What this task involves - What you write must match exactly the lines from the one with "Screen dimensions: 1686x1252" through the last line of the material below.
── Input records ──
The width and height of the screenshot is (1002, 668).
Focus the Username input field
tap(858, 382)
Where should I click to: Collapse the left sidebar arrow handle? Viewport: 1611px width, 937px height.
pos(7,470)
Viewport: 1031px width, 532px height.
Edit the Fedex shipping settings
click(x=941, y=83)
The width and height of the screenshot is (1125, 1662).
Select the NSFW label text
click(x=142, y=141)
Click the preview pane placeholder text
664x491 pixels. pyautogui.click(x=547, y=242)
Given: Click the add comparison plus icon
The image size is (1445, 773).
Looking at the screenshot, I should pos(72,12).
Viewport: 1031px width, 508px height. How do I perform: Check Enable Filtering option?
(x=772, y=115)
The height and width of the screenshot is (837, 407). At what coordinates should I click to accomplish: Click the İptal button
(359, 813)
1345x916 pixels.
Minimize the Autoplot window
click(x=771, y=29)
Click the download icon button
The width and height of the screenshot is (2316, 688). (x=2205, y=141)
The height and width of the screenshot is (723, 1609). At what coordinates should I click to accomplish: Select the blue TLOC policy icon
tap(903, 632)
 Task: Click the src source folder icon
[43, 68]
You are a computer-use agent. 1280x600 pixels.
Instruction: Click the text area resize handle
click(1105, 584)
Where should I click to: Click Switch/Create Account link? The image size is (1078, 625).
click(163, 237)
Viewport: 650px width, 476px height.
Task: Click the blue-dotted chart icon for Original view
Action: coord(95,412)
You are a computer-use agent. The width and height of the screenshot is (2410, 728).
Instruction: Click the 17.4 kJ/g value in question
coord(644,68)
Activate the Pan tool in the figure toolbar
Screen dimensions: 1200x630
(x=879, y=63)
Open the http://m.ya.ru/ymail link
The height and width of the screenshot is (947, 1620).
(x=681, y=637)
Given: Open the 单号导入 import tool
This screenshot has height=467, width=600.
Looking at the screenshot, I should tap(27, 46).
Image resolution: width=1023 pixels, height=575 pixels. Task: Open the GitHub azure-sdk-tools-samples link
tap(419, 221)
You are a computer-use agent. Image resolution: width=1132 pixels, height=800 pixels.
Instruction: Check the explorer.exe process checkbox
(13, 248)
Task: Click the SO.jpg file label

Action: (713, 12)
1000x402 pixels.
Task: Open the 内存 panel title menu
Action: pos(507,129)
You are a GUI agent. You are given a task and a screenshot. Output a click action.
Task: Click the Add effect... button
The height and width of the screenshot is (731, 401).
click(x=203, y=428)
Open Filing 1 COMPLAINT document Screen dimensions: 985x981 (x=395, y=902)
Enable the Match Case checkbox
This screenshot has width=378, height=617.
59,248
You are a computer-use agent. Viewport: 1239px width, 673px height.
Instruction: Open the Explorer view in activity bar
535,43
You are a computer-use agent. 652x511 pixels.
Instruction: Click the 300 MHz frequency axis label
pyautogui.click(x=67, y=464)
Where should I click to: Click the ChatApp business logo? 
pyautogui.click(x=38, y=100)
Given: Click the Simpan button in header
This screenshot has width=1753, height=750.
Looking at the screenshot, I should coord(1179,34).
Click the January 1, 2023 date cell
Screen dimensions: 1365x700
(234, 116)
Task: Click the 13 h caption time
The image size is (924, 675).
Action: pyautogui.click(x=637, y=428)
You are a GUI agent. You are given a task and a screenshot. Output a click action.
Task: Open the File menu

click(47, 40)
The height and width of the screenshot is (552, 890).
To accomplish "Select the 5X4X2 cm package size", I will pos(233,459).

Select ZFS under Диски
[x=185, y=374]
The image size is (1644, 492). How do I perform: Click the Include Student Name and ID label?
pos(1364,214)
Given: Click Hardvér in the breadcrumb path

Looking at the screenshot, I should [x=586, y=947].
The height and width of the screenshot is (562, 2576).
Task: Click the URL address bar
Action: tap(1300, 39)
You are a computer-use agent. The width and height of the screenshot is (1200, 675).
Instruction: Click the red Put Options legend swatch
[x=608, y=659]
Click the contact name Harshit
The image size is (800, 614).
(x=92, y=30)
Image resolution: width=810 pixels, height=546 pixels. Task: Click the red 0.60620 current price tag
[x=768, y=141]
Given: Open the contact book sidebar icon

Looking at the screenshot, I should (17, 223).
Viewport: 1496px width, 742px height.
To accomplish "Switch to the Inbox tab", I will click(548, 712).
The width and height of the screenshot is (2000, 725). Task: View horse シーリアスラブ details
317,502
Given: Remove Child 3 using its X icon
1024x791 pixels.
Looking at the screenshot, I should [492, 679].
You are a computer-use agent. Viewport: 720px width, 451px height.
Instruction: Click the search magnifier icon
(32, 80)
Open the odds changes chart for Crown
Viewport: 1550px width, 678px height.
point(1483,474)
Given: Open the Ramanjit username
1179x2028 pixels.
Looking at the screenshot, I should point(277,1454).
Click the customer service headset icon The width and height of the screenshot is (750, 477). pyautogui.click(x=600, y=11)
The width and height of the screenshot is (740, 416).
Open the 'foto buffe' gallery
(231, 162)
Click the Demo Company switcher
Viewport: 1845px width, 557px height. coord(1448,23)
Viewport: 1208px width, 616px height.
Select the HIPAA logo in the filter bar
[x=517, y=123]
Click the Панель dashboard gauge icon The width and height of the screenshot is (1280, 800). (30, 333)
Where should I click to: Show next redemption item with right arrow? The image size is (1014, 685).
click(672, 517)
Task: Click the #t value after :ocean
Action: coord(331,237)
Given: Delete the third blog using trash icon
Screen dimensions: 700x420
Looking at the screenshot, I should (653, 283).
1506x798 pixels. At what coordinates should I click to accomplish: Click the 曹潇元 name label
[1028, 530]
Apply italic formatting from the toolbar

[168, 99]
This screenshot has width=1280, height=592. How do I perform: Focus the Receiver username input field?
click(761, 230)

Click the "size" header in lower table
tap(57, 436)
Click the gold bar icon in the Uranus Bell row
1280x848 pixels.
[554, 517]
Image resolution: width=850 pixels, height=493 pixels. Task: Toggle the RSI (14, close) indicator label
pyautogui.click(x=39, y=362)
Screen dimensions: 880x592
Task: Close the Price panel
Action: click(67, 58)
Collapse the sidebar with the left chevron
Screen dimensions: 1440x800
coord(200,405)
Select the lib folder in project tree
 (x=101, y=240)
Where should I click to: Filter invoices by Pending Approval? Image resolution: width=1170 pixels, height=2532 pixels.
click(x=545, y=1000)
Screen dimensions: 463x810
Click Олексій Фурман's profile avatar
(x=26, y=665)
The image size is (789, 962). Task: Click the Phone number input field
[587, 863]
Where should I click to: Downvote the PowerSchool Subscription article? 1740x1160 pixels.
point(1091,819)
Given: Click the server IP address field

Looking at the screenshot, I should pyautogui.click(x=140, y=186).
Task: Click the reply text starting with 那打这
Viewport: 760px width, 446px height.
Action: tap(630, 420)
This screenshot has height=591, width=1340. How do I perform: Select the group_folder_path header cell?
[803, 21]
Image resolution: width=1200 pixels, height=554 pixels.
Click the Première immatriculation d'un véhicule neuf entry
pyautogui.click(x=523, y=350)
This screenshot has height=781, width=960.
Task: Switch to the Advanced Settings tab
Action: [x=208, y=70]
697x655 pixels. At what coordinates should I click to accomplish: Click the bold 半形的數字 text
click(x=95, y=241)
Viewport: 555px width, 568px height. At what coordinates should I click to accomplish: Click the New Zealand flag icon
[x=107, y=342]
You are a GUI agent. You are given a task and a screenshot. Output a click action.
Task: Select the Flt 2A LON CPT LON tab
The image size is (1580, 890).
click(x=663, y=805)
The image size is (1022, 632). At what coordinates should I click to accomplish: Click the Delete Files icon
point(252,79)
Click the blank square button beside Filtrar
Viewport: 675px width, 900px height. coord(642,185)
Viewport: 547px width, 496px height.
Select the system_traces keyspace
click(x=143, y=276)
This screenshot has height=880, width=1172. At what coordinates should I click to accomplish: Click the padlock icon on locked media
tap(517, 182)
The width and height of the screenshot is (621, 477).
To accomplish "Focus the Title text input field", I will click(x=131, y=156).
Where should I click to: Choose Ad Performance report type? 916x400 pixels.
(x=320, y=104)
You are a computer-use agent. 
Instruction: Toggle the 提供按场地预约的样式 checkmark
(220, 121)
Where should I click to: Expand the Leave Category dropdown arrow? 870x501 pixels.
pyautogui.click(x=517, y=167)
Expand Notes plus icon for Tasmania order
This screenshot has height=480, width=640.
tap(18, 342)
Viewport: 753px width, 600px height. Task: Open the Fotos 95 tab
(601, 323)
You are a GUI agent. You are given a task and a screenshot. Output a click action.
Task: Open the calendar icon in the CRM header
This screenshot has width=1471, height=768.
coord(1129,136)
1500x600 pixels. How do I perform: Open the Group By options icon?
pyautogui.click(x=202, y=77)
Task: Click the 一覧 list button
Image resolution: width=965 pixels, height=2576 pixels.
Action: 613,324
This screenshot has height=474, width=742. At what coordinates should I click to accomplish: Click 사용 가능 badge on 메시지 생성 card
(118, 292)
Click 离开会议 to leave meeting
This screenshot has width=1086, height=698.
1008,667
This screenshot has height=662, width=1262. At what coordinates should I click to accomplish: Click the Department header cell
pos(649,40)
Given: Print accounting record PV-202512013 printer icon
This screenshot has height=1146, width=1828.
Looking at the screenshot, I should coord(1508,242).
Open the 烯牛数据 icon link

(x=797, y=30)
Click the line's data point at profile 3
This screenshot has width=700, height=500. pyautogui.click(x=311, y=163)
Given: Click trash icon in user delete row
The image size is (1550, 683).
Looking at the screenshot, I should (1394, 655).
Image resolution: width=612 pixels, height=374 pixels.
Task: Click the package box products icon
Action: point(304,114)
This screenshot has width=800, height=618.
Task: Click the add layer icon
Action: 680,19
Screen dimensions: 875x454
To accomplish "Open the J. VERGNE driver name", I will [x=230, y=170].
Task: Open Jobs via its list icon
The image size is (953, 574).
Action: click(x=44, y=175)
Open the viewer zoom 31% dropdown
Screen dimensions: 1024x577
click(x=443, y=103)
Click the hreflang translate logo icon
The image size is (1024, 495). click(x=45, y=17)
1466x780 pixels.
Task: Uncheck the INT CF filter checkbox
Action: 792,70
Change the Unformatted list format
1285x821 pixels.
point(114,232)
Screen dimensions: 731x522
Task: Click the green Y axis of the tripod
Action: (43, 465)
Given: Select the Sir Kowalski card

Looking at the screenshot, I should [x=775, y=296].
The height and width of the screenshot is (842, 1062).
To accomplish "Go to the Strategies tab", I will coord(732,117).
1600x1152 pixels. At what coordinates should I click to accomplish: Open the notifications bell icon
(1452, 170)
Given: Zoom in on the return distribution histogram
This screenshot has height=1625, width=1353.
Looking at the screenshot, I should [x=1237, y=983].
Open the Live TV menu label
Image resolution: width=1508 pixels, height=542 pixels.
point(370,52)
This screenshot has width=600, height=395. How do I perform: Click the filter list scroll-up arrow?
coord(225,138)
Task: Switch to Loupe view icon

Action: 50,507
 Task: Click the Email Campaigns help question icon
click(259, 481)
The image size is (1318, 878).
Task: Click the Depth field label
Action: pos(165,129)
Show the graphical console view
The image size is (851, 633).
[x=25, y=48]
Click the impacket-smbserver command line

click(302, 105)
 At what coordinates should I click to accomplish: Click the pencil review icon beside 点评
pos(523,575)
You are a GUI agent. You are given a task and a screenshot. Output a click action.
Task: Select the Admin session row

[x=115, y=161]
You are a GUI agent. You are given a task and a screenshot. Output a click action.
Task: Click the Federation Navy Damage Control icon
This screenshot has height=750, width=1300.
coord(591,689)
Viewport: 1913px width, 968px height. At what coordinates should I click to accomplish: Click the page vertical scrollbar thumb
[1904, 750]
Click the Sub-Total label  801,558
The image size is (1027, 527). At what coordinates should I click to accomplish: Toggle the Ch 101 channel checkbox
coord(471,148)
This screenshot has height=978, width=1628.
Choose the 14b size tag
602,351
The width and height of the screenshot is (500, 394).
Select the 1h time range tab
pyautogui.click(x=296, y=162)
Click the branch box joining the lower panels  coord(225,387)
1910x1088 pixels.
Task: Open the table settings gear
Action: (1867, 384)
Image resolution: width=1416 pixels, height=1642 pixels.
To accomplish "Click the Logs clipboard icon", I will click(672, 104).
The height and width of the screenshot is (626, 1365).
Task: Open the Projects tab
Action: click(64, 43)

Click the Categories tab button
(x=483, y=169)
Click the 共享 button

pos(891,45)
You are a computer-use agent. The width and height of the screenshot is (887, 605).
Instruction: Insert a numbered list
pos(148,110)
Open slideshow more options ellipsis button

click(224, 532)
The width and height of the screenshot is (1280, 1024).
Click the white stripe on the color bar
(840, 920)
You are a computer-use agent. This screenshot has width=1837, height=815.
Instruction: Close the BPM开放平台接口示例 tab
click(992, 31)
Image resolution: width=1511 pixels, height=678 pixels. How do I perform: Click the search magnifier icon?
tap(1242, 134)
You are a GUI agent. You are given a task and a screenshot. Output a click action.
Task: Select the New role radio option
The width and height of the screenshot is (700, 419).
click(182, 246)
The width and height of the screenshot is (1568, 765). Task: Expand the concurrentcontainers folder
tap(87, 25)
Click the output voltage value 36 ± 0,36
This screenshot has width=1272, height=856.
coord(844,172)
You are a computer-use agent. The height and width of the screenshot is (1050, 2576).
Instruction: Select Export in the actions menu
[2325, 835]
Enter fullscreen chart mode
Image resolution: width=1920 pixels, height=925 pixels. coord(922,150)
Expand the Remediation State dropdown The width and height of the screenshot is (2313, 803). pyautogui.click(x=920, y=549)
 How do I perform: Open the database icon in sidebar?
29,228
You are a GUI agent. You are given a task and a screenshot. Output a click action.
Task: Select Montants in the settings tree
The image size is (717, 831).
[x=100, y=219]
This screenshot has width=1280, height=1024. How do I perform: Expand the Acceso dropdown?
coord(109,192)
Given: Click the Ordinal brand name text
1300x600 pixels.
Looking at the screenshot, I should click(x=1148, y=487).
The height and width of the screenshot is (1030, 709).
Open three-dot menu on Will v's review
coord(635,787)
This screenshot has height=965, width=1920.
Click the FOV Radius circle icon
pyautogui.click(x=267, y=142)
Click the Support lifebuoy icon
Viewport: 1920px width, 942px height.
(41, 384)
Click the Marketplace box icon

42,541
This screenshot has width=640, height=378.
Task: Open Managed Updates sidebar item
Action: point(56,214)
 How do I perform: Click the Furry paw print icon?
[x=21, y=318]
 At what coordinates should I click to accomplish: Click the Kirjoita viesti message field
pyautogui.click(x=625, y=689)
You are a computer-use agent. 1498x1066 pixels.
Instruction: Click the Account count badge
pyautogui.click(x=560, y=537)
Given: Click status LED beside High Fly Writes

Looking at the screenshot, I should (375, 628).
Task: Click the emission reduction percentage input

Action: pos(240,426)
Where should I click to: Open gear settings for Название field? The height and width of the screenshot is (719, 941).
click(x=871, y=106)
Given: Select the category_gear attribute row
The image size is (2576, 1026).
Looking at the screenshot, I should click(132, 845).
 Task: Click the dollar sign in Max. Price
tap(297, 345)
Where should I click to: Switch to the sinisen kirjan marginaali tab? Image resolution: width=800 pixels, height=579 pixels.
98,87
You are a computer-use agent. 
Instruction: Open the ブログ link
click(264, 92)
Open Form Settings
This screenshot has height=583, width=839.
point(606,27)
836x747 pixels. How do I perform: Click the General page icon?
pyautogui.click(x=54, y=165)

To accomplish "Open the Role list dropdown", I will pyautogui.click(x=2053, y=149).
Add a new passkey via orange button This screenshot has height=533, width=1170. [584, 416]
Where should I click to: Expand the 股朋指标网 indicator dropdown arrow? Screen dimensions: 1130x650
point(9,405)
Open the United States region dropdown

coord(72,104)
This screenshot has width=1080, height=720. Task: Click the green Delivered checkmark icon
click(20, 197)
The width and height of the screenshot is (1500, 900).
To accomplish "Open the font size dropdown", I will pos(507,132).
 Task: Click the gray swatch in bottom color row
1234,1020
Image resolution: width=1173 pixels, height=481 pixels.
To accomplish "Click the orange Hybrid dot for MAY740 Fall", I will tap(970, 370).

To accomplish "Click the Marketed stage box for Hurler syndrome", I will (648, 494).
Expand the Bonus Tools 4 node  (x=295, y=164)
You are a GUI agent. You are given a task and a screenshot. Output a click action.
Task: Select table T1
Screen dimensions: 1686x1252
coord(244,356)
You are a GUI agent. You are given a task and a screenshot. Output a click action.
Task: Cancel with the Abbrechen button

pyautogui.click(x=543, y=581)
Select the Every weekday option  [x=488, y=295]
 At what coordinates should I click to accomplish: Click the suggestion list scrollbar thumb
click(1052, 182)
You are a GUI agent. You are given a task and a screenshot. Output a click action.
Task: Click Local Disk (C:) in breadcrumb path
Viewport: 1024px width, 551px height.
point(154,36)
───
Finished task -
Screen dimensions: 1686x1252
coord(244,356)
You are a GUI agent. You are given a task and a screenshot. Output a click action.
Task: Cancel with the Abbrechen button

pyautogui.click(x=543, y=581)
Select the Every weekday option  [x=488, y=295]
 At what coordinates should I click to accomplish: Click the suggestion list scrollbar thumb
click(1052, 182)
You are a GUI agent. You are given a task and a screenshot. Output a click action.
Task: Click Local Disk (C:) in breadcrumb path
Viewport: 1024px width, 551px height.
point(154,36)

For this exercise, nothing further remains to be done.